■ WHAT THE TASK REQUIRES ■
Skip the images; return every entry exactly.

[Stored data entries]
--------------------

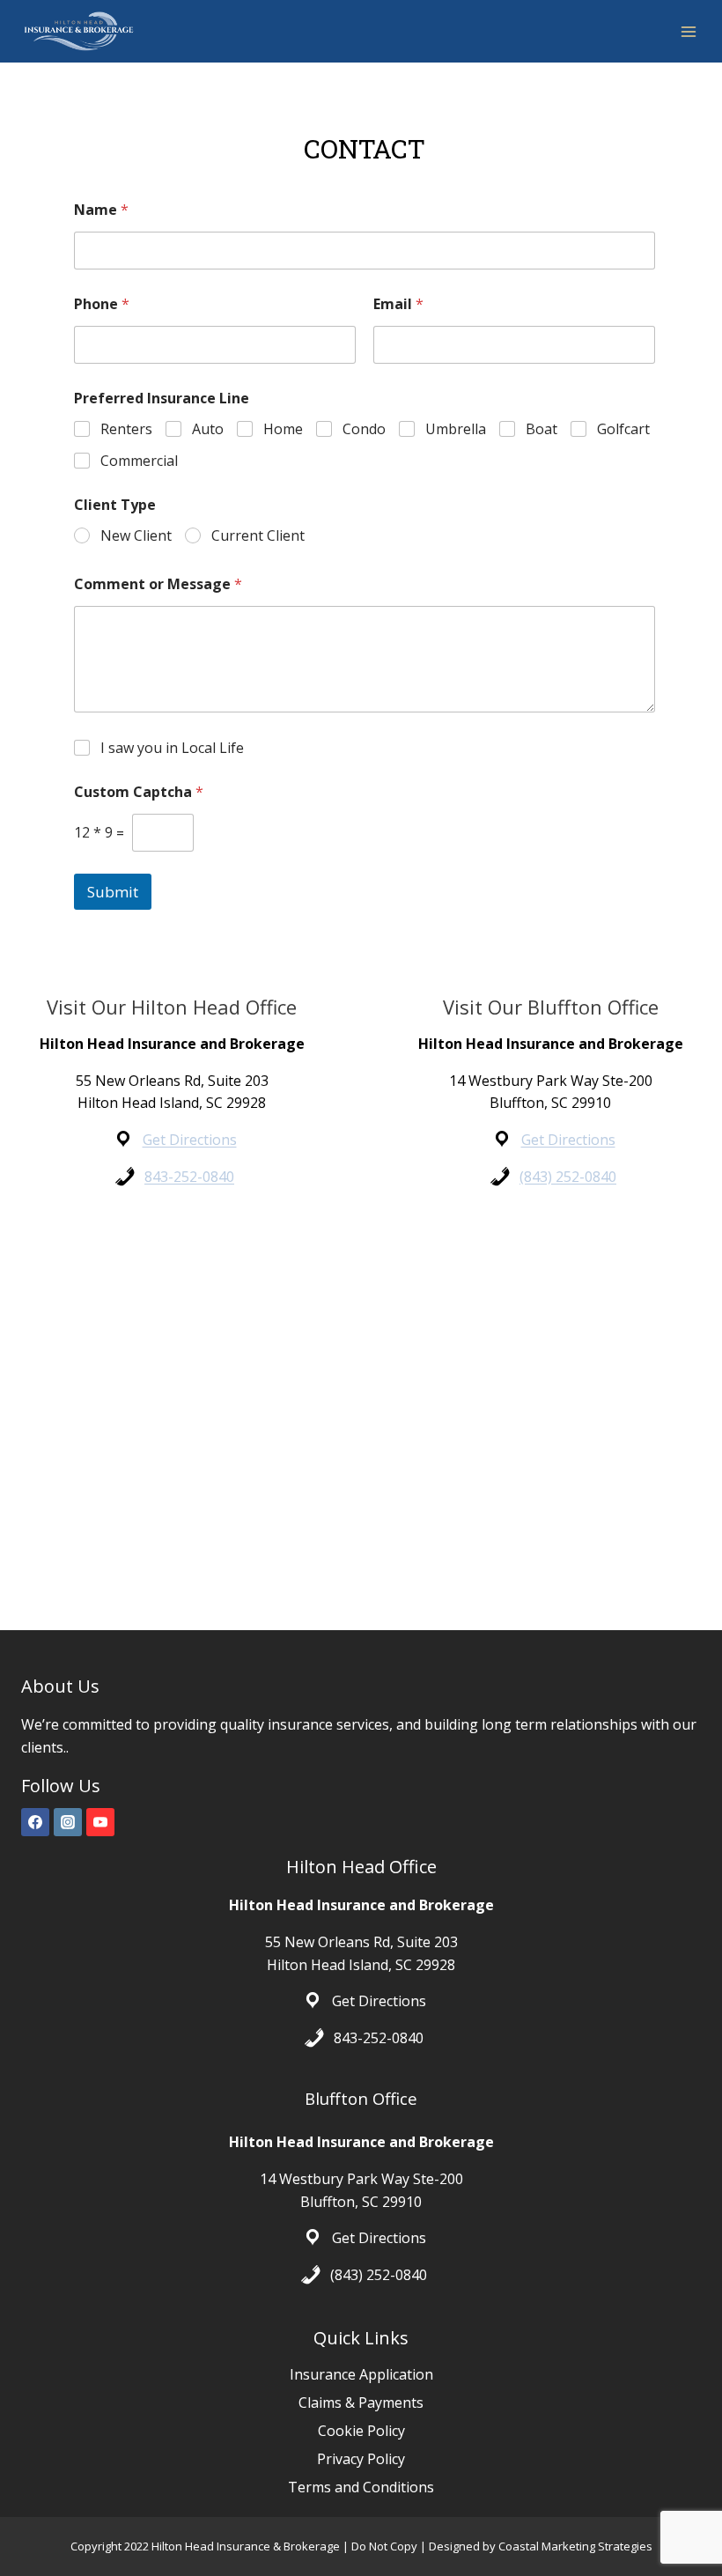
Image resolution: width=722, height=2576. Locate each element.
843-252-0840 (189, 1176)
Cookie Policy (361, 2430)
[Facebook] (35, 1822)
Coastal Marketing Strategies (575, 2546)
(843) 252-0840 (567, 1176)
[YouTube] (100, 1822)
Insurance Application (361, 2374)
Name (101, 210)
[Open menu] (688, 31)
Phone (101, 304)
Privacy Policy (361, 2459)
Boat (541, 429)
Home (283, 429)
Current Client (258, 536)
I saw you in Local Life (172, 748)
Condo (364, 429)
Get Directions (190, 1139)
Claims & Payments (361, 2402)
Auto (208, 429)
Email (398, 304)
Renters (126, 429)
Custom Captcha (138, 792)
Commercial (139, 461)
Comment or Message (158, 584)
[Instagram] (68, 1822)
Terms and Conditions (361, 2487)
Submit (112, 892)
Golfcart (623, 429)
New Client (136, 536)
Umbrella (455, 429)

--------------------

■ EXPECTED ANSWER ■
Image resolution: width=722, height=2576. Locate each element.
843-252-0840 (189, 1176)
Cookie Policy (361, 2430)
[Facebook] (35, 1822)
Coastal Marketing Strategies (575, 2546)
(843) 252-0840 (567, 1176)
[YouTube] (100, 1822)
Insurance Application (361, 2374)
Name (101, 210)
[Open menu] (688, 31)
Phone (101, 304)
Privacy Policy (361, 2459)
Boat (541, 429)
Home (283, 429)
Current Client (258, 536)
I saw you in Local Life (172, 748)
Condo (364, 429)
Get Directions (190, 1139)
Claims & Payments (361, 2402)
Auto (208, 429)
Email (398, 304)
Renters (126, 429)
Custom Captcha (138, 792)
Commercial (139, 461)
Comment or Message (158, 584)
[Instagram] (68, 1822)
Terms and Conditions (361, 2487)
Submit (112, 892)
Golfcart (623, 429)
New Client (136, 536)
Umbrella (455, 429)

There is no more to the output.